___ TEXTE SOURCE ___

Effect of Preoperative Corticosteroids in Patients with Symptomatic Pulpitis on Postoperative Pain after Single-visit Root Canal Treatment: A Systematic Review and Meta-analysis

Suneelkumar C, Subha A, Gogala D. J Endod. 2018 Sep;44(9):1347-1354.

 

Introduction:

Cette étude pose la question suivante en terme de population, intervention, comparateur, résultats, timing, design d’étude et mise en place : pour les patients victimes de douleurs pré-opératoires faisant l’objet d’un traitement endodontique, quelle est l’efficacité de la prise de corticostéroïdes en matière de réduction de la douleur postopératoire en comparaison avec celle d’autres analgésiques ou d’un placébo?

 

Matériels et Méthodes:

L’interrogation des bases de données et les recherches électroniques sont menées grâce à Pubmed/MEDLINE, Scopus et la Cochrane pour identifier les articles publiés sur le sujet en utilisant les mots-clefs retenus selon diverses combinaisons. Une recherche manuelle est effectuée, et le site Clinicaltrials.gov est aussi consulté. Deux examinateurs indépendants vérifient l’éligibilité à l’inclusion, l’extraction des données et apprécient leur qualité grâce à un outil évaluant le risque de biais. Lorsque cela est possible, une méta-analyse est conduite sur l’effet réuni.

___ DONNÉES FOURNIES ___

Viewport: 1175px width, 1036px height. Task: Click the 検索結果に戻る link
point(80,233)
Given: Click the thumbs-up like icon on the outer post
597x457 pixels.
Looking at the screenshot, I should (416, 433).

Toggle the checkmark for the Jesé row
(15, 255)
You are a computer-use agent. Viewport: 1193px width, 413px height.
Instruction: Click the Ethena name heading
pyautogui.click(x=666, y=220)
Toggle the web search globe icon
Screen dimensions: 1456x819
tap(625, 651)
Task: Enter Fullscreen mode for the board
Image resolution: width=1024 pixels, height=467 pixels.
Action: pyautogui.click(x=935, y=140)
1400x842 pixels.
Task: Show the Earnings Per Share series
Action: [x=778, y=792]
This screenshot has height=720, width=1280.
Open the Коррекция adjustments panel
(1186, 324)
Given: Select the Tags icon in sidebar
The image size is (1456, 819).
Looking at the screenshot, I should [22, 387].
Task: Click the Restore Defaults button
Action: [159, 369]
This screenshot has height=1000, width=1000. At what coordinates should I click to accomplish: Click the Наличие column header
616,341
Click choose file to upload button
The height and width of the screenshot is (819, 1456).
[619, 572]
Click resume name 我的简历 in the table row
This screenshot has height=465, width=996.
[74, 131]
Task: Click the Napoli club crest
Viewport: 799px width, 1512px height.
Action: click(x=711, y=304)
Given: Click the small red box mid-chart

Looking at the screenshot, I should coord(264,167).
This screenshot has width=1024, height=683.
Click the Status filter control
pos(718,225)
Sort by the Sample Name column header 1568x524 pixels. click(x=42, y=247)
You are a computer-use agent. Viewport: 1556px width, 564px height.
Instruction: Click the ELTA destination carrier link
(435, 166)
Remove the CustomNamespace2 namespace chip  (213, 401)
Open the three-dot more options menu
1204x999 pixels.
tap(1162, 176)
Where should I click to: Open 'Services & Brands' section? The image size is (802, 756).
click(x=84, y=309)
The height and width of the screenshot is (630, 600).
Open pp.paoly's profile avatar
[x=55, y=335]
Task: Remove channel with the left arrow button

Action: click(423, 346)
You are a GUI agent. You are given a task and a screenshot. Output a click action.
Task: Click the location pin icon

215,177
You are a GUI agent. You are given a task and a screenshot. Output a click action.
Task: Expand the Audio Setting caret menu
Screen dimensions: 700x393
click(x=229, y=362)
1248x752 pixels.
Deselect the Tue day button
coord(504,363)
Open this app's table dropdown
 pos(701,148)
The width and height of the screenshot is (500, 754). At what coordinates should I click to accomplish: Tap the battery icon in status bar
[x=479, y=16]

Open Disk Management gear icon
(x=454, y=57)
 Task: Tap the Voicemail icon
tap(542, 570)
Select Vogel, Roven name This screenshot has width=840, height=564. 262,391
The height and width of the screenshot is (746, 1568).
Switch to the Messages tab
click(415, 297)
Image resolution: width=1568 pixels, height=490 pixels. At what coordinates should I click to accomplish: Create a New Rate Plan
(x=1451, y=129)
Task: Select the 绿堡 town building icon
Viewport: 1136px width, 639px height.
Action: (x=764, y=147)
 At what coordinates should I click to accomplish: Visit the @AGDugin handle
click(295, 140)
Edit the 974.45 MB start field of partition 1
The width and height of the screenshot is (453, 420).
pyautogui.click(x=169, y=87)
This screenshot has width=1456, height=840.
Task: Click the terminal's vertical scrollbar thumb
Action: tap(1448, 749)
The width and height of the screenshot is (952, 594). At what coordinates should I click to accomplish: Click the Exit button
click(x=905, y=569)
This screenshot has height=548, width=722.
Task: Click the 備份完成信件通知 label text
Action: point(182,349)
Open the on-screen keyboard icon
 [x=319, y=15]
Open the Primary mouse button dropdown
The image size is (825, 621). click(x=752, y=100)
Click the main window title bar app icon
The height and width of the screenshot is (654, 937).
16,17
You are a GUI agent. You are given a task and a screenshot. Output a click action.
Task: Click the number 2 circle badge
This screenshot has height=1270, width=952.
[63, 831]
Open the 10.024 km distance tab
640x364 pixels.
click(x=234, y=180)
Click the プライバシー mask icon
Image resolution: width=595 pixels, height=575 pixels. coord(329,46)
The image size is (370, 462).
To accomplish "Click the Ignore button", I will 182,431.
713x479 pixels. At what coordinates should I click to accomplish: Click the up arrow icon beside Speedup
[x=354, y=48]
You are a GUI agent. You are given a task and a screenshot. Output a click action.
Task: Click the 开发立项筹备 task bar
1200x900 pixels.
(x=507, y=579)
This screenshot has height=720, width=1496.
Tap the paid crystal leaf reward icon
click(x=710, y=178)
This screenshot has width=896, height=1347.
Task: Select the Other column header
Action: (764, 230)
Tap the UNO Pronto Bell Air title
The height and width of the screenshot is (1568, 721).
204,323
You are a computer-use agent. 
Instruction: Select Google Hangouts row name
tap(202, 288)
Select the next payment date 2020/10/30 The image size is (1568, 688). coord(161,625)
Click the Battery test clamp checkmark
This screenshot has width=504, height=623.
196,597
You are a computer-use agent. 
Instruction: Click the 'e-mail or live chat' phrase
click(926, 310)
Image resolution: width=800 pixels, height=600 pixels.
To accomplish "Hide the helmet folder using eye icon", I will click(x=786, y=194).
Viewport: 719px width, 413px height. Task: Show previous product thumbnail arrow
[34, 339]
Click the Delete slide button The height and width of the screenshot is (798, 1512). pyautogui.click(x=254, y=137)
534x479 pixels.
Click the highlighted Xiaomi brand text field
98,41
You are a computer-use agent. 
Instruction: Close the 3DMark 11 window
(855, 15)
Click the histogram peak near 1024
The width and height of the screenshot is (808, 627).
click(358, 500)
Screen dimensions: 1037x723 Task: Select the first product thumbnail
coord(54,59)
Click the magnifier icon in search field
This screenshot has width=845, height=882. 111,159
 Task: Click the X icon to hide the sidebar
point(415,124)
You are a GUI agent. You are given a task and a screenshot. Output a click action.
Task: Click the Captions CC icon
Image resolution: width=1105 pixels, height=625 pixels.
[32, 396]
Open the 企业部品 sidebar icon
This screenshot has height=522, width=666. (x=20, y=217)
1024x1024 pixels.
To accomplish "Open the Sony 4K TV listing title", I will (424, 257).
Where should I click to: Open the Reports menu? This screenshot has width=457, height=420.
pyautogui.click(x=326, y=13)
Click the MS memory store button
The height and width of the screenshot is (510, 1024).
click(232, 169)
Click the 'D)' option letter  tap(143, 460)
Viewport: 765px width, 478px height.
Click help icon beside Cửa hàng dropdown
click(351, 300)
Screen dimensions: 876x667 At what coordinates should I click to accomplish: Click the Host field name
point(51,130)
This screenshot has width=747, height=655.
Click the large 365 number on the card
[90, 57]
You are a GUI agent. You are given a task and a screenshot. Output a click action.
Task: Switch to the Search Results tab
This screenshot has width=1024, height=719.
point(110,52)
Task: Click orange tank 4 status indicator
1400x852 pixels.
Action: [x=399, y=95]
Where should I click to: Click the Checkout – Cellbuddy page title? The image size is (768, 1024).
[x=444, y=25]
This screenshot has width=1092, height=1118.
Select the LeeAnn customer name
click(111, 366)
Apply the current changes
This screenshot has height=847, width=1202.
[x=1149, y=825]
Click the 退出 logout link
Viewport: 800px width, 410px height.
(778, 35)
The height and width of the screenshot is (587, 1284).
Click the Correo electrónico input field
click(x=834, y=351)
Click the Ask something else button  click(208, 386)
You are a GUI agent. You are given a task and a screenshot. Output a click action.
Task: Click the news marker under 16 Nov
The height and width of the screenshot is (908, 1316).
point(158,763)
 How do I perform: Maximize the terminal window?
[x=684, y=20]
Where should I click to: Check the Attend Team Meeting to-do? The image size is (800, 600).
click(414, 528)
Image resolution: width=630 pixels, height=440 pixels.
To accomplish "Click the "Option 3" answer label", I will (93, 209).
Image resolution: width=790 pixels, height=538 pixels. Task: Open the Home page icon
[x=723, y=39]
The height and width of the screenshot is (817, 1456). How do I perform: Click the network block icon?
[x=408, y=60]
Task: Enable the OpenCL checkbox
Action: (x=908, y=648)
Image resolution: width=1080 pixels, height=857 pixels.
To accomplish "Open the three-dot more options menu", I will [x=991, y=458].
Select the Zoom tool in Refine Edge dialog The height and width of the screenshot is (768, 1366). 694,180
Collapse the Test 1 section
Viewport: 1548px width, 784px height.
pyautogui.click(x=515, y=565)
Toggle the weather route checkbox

___

D'après le texte source, quelles bases de données servent aux recherches électroniques ?

Pubmed/MEDLINE, Scopus et la Cochrane.